Applicable Data Protection
Requirements may require us to notify relevant stakeholders of Security Breaches, including affected individuals, partners, collaborators,
customers, regulators, law enforcement agencies, credit reporting agencies and others. Such disclosures are costly, and the disclosures
or the failure to comply with such requirements could lead to Material Adverse Impacts. There can be no assurance that any limitations
or exclusions of liability in our contracts would be enforceable or adequate or would otherwise protect us from liabilities or damages
if we fail to comply with Data Protection Requirements related to information security or Security Breaches.

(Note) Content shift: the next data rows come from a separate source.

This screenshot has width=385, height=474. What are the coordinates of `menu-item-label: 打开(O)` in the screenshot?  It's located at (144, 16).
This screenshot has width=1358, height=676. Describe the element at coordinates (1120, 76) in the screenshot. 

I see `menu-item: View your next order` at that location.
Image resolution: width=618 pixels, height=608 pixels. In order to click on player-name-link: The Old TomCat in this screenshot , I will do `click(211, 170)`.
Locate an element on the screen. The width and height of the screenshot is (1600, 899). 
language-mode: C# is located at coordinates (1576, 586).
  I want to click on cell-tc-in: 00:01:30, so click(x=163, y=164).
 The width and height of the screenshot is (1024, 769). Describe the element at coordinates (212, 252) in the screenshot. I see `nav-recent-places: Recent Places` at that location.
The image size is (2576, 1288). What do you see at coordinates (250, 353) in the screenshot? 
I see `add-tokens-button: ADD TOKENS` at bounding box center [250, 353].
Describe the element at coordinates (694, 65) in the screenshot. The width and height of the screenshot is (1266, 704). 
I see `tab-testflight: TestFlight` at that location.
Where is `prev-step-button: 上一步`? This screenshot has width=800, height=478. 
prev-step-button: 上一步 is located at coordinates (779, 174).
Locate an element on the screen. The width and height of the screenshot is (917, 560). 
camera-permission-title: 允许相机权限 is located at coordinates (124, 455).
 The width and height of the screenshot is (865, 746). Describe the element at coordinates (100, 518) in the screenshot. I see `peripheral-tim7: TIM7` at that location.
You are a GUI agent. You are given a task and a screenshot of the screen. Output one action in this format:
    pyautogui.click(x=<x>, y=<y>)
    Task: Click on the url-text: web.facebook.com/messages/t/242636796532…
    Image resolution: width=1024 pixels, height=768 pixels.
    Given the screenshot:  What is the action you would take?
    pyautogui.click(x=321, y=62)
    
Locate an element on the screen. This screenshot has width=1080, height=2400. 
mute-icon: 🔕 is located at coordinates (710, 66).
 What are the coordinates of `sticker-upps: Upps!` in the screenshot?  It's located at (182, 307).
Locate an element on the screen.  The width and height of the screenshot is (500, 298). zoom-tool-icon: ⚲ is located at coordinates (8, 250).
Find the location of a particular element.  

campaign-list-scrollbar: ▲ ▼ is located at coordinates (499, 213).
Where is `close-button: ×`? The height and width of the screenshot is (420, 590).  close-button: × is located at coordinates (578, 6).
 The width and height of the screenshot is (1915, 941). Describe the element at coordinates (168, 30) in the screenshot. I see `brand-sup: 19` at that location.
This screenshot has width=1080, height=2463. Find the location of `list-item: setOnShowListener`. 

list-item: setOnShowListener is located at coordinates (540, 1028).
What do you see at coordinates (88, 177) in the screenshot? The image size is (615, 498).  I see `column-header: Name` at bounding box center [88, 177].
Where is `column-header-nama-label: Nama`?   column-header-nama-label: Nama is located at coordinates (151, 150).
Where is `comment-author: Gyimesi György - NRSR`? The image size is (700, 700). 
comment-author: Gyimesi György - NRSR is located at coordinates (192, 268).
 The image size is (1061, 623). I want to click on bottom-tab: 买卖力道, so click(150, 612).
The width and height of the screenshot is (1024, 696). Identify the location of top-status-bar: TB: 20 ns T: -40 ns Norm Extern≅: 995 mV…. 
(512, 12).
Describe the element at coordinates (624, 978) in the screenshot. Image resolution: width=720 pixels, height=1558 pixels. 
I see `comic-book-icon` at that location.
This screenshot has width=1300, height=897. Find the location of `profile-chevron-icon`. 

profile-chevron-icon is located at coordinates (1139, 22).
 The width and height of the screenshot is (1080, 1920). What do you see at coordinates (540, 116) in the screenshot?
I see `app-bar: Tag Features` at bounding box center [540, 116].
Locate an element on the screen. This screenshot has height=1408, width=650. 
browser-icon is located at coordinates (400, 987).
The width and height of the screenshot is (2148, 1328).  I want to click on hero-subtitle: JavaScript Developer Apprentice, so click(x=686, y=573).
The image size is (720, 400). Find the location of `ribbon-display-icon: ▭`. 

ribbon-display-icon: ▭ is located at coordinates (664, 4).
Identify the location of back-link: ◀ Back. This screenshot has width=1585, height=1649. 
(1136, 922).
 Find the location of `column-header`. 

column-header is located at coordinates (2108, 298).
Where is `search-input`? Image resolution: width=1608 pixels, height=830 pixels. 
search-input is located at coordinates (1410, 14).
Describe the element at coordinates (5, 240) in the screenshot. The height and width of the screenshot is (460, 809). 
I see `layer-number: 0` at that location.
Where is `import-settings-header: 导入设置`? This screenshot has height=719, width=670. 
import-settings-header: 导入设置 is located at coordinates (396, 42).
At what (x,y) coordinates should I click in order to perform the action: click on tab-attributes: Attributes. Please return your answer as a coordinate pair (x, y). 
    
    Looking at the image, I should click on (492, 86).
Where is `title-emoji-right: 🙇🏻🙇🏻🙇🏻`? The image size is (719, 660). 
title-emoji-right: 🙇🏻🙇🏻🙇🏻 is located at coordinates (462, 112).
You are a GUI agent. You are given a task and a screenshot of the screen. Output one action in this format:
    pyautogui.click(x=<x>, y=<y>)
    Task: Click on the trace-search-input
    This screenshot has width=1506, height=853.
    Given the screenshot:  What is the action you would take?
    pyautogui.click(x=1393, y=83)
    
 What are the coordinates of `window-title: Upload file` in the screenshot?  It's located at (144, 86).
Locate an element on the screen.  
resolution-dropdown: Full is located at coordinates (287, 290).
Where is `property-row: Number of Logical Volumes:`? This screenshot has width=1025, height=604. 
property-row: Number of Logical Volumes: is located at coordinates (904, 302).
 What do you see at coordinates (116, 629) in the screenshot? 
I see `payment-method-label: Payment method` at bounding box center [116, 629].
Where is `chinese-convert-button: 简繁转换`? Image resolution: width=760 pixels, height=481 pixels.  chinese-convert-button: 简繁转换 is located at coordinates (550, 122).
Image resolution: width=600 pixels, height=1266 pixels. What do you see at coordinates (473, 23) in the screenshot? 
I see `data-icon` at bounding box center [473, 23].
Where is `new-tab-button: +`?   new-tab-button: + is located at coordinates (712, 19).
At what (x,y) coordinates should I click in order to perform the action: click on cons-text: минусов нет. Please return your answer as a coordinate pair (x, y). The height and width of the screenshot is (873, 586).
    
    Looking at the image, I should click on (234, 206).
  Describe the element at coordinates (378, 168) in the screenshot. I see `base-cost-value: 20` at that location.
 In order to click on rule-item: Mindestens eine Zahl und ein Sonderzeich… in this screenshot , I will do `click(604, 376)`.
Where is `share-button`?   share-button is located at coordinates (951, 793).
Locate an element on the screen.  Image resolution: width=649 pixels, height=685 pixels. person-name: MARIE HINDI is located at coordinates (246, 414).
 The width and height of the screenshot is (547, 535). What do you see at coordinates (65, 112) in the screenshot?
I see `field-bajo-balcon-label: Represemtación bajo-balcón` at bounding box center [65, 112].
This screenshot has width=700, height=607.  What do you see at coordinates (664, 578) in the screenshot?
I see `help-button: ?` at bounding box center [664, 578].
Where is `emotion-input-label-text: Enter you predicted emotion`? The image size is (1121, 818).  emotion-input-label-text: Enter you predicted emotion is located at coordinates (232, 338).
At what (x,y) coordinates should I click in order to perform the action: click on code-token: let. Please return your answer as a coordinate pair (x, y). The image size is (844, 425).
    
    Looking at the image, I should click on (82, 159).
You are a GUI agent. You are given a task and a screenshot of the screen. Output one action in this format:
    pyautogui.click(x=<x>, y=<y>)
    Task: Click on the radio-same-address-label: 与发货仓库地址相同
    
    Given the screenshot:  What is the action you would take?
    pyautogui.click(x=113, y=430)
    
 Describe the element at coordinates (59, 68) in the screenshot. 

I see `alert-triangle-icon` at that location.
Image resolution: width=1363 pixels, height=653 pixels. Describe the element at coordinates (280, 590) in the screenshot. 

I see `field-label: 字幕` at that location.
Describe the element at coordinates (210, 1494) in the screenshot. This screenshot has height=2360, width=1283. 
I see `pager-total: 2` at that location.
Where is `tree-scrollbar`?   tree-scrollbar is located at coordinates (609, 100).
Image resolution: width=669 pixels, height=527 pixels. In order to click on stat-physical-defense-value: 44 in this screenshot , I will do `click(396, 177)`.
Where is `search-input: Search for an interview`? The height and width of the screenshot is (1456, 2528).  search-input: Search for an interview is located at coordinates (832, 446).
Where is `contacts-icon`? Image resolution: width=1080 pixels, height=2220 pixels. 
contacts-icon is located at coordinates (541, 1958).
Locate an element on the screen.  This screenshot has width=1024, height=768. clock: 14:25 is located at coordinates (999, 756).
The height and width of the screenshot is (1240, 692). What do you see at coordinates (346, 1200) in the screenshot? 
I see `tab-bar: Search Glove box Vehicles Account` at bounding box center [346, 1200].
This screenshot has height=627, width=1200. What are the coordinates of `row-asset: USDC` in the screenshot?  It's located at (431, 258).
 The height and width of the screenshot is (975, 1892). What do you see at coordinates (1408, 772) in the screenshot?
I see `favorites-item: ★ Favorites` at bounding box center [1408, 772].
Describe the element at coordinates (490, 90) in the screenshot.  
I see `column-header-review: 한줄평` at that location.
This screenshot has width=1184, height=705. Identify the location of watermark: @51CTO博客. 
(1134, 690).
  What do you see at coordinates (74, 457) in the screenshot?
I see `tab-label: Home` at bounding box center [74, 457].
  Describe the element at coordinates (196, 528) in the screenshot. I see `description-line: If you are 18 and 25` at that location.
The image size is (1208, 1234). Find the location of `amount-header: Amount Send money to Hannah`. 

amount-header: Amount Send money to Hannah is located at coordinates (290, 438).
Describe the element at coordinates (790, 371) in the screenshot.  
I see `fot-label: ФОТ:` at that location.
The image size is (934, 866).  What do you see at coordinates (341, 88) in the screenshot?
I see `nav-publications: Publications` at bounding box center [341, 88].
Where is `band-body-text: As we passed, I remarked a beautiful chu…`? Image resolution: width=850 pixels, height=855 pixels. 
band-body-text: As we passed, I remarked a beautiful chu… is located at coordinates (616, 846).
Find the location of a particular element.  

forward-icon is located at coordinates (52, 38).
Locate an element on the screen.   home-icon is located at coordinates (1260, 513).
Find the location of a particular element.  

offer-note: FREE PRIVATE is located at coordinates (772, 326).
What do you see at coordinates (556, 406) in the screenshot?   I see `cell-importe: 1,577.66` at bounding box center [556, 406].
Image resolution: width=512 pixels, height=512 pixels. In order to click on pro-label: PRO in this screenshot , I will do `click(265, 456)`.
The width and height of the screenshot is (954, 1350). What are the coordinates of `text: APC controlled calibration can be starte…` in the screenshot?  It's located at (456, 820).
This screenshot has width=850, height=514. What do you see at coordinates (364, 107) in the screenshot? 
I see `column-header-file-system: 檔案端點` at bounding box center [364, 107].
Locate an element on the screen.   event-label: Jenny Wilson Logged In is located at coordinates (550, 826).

We cannot be sure that our
insurance coverage, if any, will be adequate or otherwise protect us from or adequately mitigate liabilities or damages with respect to
claims, costs, expenses, litigation, fines, penalties, business loss, data loss, regulatory actions or Material Adverse Impacts arising
out of our Processing operations, privacy and security practices, or Security Breaches we may experience. The successful assertion of
one or more large claims against us that exceeds our available insurance coverage, or results in changes to our insurance policies (including
premium increases or the imposition of large excess or deductible or co-insurance requirements), could have a Material Adverse Impact.
If
equity research analysts do not publish research or reports, or publish unfavorable research or reports, about us, our business or our
market, our stock price and trading volume could decline.
The
trading market for our common stock is influenced by the research and reports that equity research analysts publish about us and our
business. Equity research analysts may elect not to provide research coverage of our common stock, and such lack of research coverage
may adversely affect the market price of our common stock. In the event we do have equity research analyst coverage, we will not have
any control over the analysts or the content and opinions included in their reports. The price of our common stock could decline if one
or more equity research analysts downgrade our stock or issue other unfavorable commentary or research. If one or more equity research
analysts ceases coverage of us or fails to publish reports on us regularly, demand for our common stock could decrease, which in turn
could cause our stock price or trading volume to decline.